Description
A digital ghost has breached my defenses, and my sensitive data has been stolen! 😱💻 Your mission is to uncover how this phantom intruder infiltrated my system and retrieve the hidden flag.To solve this challenge, you’ll need to analyze the provided PCAP file and track down the attack method. The attacker has cleverly concealed his moves in well timely manner. Dive into the network traffic, apply the right filters and show off your forensic prowess and unmask the digital intruder!Find the PCAP file here Network Traffic PCAP file and try to get the flag.
🧩 Challenge Description
You are given a file with the .pcap extension.
A PCAP (Packet Capture) file contains recorded network traffic — basically, it’s a log of what happened over a network connection.
Our goal: open this PCAP file, analyze it, and find the hidden flag.
🧰 Step 1: Opening the PCAP file in Wireshark
The easiest way to analyze .pcap files is to use Wireshark, a free and powerful GUI tool for viewing network packets.
👉 Wireshark lets you see every packet (piece of network data), including source, destination, time, and contents.
Open the downloaded file in Wireshark and scroll through the packets.
You’ll notice some strange text that looks like Base64-encoded strings — they often end with = or ==.
🔠 Step 2: Recognizing Base64 Encoded Data
Base64 is a common way to encode binary data as text.
If you see random-looking letters ending in = or ==, that’s a strong hint that it’s Base64.
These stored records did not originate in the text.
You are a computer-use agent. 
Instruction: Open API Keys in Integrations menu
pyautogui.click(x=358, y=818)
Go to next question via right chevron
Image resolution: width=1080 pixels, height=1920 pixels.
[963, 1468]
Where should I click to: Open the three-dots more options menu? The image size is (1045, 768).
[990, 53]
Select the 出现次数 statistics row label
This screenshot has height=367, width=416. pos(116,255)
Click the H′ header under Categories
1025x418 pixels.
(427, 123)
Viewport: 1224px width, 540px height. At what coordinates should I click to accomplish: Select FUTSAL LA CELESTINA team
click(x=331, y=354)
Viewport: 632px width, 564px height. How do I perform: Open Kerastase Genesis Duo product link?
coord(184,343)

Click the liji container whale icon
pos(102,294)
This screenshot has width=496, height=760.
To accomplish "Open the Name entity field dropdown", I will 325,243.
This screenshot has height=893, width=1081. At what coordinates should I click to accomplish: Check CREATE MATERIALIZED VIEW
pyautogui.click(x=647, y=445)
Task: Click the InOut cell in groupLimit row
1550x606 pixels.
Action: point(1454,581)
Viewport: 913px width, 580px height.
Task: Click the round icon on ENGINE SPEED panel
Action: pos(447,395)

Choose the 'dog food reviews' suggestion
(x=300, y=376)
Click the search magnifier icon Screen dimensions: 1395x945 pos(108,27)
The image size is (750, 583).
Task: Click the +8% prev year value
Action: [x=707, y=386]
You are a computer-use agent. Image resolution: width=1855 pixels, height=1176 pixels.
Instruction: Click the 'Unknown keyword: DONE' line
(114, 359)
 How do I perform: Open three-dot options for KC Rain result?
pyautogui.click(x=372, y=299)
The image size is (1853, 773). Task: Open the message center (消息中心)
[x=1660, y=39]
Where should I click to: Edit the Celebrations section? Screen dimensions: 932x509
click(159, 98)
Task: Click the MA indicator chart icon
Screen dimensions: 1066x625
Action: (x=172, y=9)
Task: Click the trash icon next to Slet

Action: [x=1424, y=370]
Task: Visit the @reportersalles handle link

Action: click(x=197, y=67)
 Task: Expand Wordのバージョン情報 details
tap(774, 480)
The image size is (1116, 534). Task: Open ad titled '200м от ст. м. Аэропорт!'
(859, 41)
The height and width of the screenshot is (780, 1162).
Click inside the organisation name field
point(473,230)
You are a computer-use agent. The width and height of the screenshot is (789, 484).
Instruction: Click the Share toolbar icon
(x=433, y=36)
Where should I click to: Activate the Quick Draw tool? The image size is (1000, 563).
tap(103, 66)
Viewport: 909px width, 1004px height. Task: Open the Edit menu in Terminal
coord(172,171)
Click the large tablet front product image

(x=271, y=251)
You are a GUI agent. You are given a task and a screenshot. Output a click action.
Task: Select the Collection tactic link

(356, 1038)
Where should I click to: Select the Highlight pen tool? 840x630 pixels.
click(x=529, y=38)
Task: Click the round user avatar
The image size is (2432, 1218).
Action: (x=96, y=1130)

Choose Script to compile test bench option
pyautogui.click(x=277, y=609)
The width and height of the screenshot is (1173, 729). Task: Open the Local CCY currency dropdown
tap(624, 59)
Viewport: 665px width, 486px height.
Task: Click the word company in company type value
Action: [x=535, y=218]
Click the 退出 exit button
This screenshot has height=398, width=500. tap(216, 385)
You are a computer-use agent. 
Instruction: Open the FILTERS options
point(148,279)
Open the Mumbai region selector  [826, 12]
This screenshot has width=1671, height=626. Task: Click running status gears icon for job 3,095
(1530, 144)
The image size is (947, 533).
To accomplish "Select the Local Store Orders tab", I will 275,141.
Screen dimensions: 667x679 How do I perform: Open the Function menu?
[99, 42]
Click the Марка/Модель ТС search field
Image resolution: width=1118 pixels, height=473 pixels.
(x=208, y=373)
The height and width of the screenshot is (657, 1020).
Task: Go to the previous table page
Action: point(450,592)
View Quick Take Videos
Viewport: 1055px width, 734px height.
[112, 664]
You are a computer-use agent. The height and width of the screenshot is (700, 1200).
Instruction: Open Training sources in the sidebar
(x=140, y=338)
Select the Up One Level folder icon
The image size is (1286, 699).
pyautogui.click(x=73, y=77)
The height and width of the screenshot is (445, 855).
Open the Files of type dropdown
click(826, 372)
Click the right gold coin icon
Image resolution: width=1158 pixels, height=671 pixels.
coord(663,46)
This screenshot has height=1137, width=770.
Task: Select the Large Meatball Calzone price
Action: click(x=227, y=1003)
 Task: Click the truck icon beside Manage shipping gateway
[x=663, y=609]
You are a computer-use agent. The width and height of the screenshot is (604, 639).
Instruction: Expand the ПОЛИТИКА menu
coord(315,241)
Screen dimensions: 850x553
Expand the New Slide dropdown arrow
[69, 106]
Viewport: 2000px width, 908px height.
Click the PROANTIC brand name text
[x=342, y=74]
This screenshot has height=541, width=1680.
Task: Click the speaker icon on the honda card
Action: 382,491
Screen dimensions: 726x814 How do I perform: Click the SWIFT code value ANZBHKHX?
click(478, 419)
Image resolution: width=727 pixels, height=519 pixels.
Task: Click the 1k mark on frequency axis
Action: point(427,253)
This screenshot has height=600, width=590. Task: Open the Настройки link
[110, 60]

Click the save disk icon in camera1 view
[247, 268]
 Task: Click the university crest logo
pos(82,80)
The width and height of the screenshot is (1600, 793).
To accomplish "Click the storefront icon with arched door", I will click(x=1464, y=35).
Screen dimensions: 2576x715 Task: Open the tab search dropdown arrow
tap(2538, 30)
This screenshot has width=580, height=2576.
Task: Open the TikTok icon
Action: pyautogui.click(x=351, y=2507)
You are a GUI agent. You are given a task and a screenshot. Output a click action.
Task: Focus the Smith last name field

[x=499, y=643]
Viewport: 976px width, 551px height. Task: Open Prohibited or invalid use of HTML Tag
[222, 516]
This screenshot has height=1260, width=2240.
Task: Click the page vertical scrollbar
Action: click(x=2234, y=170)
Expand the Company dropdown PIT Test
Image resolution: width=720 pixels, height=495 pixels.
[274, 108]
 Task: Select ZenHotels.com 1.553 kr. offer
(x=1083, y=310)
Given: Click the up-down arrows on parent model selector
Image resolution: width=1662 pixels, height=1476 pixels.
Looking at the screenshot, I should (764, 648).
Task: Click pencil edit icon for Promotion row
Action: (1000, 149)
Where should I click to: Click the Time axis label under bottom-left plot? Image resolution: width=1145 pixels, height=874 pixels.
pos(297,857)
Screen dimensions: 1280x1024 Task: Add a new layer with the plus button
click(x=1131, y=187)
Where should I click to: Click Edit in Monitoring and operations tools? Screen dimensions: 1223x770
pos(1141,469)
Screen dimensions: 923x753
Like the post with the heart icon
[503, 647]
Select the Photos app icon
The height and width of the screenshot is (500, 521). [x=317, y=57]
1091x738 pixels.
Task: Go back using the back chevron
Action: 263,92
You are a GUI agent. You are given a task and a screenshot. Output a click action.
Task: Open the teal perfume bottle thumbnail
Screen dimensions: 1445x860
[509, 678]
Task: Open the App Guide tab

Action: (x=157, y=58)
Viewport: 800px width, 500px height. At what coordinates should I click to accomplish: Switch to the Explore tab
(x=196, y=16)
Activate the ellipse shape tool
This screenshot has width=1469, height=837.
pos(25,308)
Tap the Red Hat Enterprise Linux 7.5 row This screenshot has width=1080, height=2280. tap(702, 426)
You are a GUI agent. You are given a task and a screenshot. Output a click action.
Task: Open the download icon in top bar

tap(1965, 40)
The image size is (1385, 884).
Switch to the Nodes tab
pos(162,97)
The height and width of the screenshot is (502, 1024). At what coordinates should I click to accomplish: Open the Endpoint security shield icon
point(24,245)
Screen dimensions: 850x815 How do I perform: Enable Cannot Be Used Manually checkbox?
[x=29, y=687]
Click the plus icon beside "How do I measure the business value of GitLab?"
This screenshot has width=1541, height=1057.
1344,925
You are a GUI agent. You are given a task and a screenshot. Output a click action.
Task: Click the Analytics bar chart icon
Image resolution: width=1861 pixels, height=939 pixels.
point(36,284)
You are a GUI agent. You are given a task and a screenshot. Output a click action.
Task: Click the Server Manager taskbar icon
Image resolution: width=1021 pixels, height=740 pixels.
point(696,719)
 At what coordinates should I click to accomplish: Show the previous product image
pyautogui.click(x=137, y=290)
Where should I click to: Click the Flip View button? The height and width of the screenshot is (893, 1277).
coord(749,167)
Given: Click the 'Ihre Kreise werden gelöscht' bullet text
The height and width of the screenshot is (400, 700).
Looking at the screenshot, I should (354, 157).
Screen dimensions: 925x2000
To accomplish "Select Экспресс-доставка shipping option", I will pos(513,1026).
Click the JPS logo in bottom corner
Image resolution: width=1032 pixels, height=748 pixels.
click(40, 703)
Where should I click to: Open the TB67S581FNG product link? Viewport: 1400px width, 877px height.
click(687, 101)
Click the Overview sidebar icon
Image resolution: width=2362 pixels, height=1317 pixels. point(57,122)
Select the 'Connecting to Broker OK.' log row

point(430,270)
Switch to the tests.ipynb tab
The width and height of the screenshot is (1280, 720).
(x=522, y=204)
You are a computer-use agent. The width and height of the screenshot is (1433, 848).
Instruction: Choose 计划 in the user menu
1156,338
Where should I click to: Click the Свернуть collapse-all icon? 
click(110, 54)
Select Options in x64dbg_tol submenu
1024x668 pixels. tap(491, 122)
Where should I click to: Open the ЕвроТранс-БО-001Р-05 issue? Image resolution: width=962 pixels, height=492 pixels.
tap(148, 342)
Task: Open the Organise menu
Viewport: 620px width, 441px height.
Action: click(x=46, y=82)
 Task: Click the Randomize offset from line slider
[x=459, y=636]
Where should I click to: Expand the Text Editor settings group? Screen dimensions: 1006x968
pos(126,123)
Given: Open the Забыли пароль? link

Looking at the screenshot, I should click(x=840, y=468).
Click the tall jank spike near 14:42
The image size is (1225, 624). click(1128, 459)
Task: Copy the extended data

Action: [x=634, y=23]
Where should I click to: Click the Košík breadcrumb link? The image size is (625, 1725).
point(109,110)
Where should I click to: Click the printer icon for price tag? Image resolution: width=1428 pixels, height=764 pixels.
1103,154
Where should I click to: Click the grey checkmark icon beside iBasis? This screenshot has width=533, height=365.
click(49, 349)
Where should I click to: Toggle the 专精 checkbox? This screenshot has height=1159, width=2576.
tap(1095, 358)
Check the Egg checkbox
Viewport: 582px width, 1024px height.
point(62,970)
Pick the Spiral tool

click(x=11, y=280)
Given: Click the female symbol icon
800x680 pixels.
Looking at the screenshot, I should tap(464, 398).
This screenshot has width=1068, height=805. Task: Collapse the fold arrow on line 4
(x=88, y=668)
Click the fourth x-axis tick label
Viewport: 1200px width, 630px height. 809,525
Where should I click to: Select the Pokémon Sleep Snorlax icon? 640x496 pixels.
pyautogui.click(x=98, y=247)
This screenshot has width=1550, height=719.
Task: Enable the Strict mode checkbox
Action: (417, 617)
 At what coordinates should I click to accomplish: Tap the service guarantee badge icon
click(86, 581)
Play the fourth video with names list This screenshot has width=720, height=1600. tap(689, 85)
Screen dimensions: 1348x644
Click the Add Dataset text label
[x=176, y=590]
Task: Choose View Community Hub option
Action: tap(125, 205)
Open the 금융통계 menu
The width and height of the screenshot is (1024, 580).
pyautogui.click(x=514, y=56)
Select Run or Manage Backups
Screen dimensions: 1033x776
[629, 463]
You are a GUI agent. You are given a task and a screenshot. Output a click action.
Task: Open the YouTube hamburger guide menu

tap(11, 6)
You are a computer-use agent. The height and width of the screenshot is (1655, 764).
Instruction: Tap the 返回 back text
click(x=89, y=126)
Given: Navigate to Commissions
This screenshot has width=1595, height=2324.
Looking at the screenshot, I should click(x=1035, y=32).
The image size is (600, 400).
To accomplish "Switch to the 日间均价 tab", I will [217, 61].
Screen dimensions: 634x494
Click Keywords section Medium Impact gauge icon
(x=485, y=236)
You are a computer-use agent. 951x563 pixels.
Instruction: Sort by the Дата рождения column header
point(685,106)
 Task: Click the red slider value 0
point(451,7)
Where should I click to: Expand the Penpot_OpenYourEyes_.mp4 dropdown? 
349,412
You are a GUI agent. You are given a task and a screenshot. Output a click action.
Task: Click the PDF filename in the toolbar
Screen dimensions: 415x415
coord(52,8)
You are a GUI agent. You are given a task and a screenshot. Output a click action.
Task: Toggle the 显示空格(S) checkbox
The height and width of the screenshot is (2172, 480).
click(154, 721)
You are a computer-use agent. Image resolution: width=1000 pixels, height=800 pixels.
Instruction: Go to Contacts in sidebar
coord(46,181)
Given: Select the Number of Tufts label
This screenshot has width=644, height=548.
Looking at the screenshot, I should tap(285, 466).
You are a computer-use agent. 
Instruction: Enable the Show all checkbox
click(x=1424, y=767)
There is a lot of information, so look at length other than 48 bytes.
Here’s what some of the captured data looks like:
31.28.5788 bnRfdGg0dA== 31.28.5796 NjZkMGJmYg== 31.28.5786 ezF0X3c0cw== 31.28.5791 XzM0c3lfdA== 31.28.5784 cGljb0NURg== 31.28.5794 YmhfNHJfOQ== 31.28.5798 fQ==
Each line shows:
- A timestamp (the time the packet was captured)
- A Base64 string (the data payload)
⏱ Step 3: Sorting the packets by time
The data seems out of order, so let’s sort it chronologically by the timestamp:
31.28.5784 cGljb0NURg== 31.28.5786 ezF0X3c0cw== 31.28.5788 bnRfdGg0dA== 31.28.5791 XzM0c3lfdA== 31.28.5794 YmhfNHJfOQ== 31.28.5796 NjZkMGJmYg== 31.28.5798 fQ==
Once we have them ordered correctly, we can decode each Base64 string.
🐍 Step 4: Decoding Base64 in Python
Let’s write a short Python script to decode all these Base64 strings and combine them.
import base64
cipher = [
"cGljb0NURg==",
"ezF0X3c0cw==",
"bnRfdGg0dA==",
"XzM0c3lfdA==",
"YmhfNHJfOQ==",
"NjZkMGJmYg==",
"fQ=="
]
plain = ""
for c in cipher:
decoded = base64.b64decode(c).decode()
plain += decoded
print(plain)
✅ Explanation:
import base64→ loads the Python library for Base64 encoding/decodingb64decode()→ converts Base64 text back into readable ASCII text- The loop joins all decoded parts together into one final string
▶️ Step 5: Running the Script
Run the script in your terminal:
$ python3 decode.py
Output:
picoCTF{1t_w4snt_th4t_34sy_tbh_4r_966d0bfb}
🎉 We’ve found the flag!
🏁 Final Flag
picoCTF{1t_w4snt_th4t_34sy_tbh_4r_966d0bfb}
🧠 Summary
| Step | Tool / Command | Purpose | Key Finding |
|---|---|---|---|
| 1 | Wireshark | View PCAP file contents | Found encoded packets |
| 2 | Base64 | Recognize encoded data | Strings ending in = |
| 3 | Sorting | Order packets by time | Built proper sequence |
| 4 | Python + base64 | Decode data | Revealed flag text |
💡 Beginner Tips
.pcapfiles are network captures, often containing hidden messages in packet data.- Wireshark is your best tool for visually exploring them.
- If you see strange letter strings with
=, think Base64! - Python’s
base64module is perfect for quick decoding.